<h1>Data exploration and preparation</h1>

In this and the following notebooks we will demonstrate how you can build your ML Pipeline leveraging Spark Feature Transformers and SageMaker XGBoost algorithm & after the model is trained, deploy the Pipeline (Feature Transformer and XGBoost) as an Inference Pipeline behind a single Endpoint for real-time inference and for batch inferences using Amazon SageMaker Batch Transform.

In particular, in this notebook we will tackle the first steps related to data exploration and preparation. We will use [Amazon Athena](https://aws.amazon.com/athena/) to query our dataset and have a first insight about data quality and available features, and [AWS Glue](https://aws.amazon.com/glue/) to create a Data Catalog and run serverless Spark jobs.

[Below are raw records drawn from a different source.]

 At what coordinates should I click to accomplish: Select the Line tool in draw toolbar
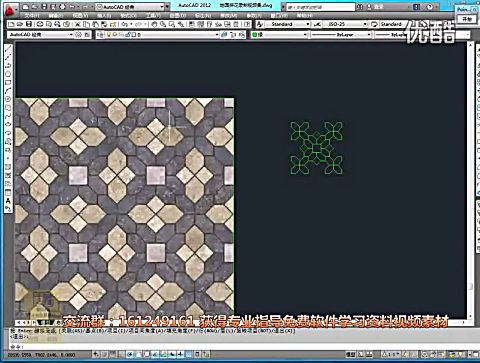pyautogui.click(x=8, y=49)
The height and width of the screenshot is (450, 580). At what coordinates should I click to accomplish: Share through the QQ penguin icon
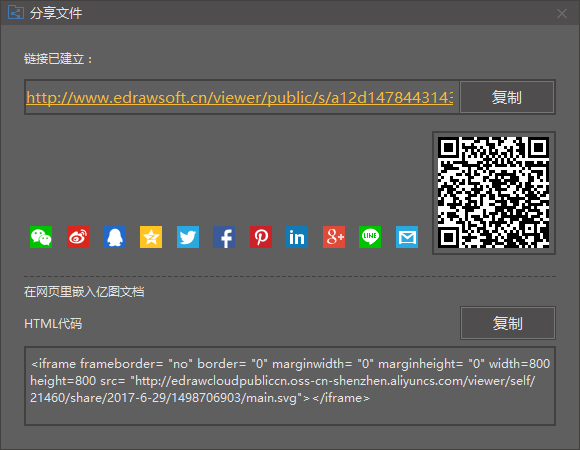coord(115,237)
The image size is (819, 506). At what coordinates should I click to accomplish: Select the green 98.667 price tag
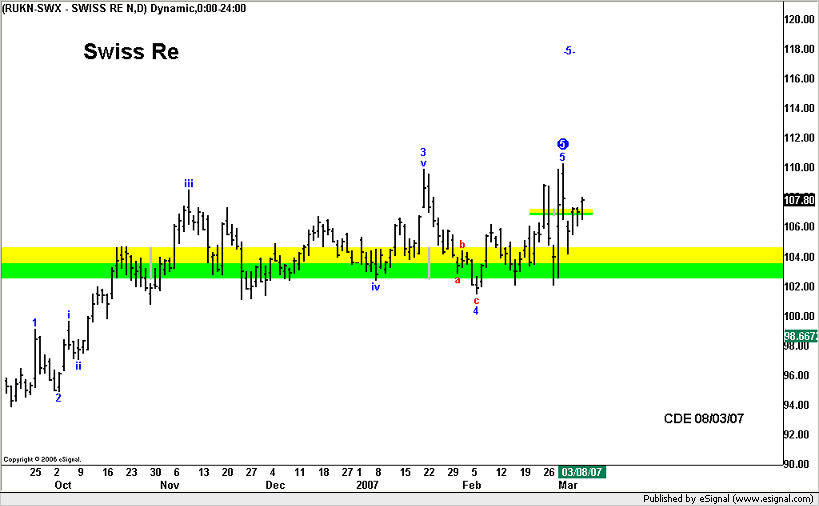coord(800,337)
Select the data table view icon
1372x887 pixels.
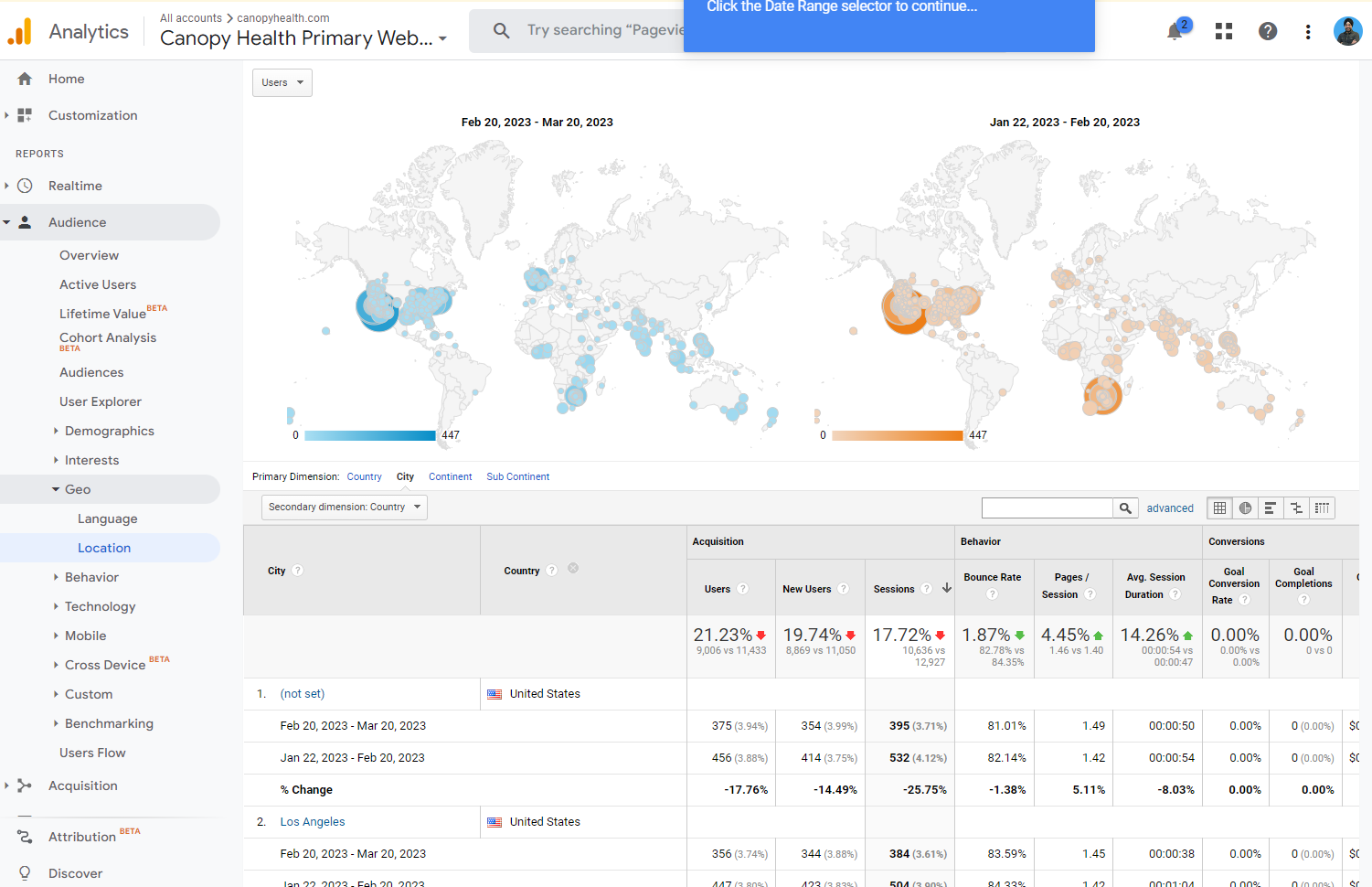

<span style="color: red">**To get started, in the cell below please replace your initials in the bucket_name variable, in order to match the bucket name you've created in the previous steps.**</span>

In [None]:
import boto3
import sagemaker
import time

role = sagemaker.get_execution_role()
region = boto3.Session().region_name

print(region)
print(role)
 
# replace [your-initials] according to the bucket name you have defined.
bucket_name = 'endtoendml-workshop-[your-initials]'

print(bucket_name)

We can now copy to our bucket the dataset used for this use case. We will use the `windturbine_raw_data.csv` made available for this workshop in the `gianpo-public` public S3 bucket. In this Notebook, we will download from that bucket and upload to your bucket so that AWS Glue can access the data.

In [None]:
import boto3

s3 = boto3.resource('s3')

copy_source = {
    'Bucket': 'gianpo-public',
    'Key': 'windturbine_raw_data.csv'
}

file_name = 'windturbine_raw_data.csv'
file_key = 'data/{0}'.format(file_name)
s3.Bucket(bucket_name).object_versions.delete()
s3.Bucket(bucket_name).copy(copy_source, file_key)

The first thing we need now is to infer a schema for our dataset. Thanks to its [integration with AWS Glue](https://docs.aws.amazon.com/athena/latest/ug/glue-athena.html), we will later use Amazon Athena to run SQL queries against our data stored in S3 without the need to import them into a relational database. To do so, Amazon Athena uses the AWS Glue Data Catalog as a central location to store and retrieve table metadata throughout an AWS account. The Athena execution engine, indeed, requires table metadata that instructs it where to read data, how to read it, and other information necessary to process the data.

To organize our Glue Data Catalog we create a new database named `endtoendml-db`. To do so, we create a Glue client via Boto and invoke the `create_database` method.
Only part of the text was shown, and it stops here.